2.1 内源酶对冷藏鲍鱼内收肌水分含量及持水力的影响

由图1(a)可知,在冷藏过程中空白对照组和抑制剂组鲍鱼内收肌的水分含量变化不明显,但各组的水分含量均略高于新鲜鲍鱼,这可能是由于浸泡过程中含盐度较高的鲍鱼内收肌吸水造成的。由图1(b)可知,新鲜鲍鱼内收肌持水力为85.61%,随着冷藏时间的延长,持水力呈下降趋势。空白对照组的持水力在冷藏5 d后降至67.72%,这可能是冷藏过程中内源性蛋白酶降解鲍鱼内收肌肌原纤维和结缔组织蛋白,导致持水力降低。相比之下,抑制剂组的持水力在冷藏5 d后仅降至72.88%,表明添加混合抑制剂能够抑制鲍鱼内收肌内源性蛋白酶活性,减少其对组织结构的降解破坏,使鲍鱼内收肌保持较好的持水能力[12]。

(a) 水分质量分数

2.2 内源酶对鲍鱼内收肌蛋白水解的影响

TCA-可溶性寡肽可用于测定肌肉蛋白的降解程度[13]。鲍鱼内收肌冷藏期间的TCA-可溶性寡肽变化如图2所示。随着冷藏时间的延长,TCA-可溶性寡肽含量显著上升,表明冷藏过程中鲍鱼内收肌肌肉蛋白发生降解。
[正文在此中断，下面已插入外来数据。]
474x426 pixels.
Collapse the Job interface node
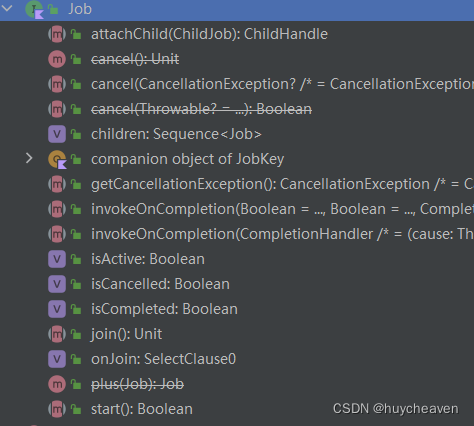click(x=7, y=8)
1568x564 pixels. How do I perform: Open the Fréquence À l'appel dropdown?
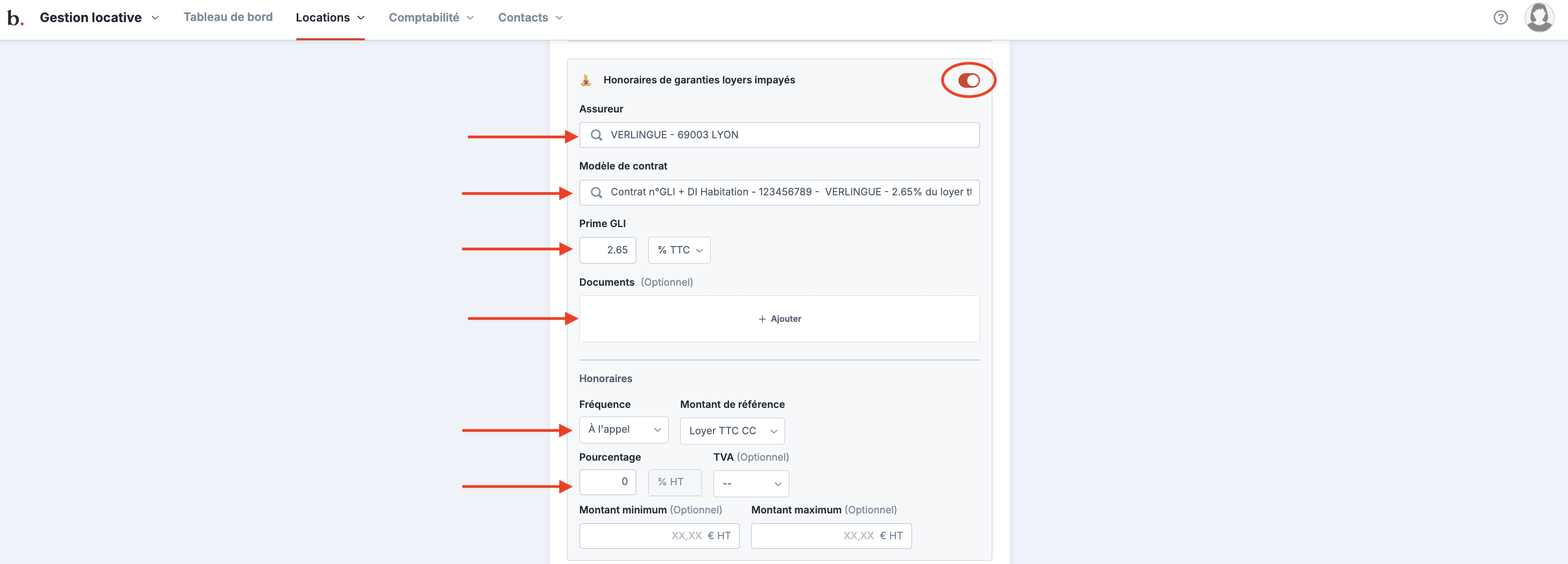(x=624, y=429)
冷藏相同时间后,抑制剂组TCA-可溶性寡肽含量均显著低于空白对照组,说明混合蛋白酶抑制剂可以通过抑制酶活力,有效控制蛋白降解。Liu等[12]的研究表明,扇贝柱冷藏过程中,丝氨酸蛋白酶在肌原纤维蛋白和结缔组织蛋白降解中均起到主要作用,而半胱氨酸蛋白酶主要降解肌原纤维蛋白,混合酶抑制剂对蛋白水解的抑制作用优于单一抑制剂。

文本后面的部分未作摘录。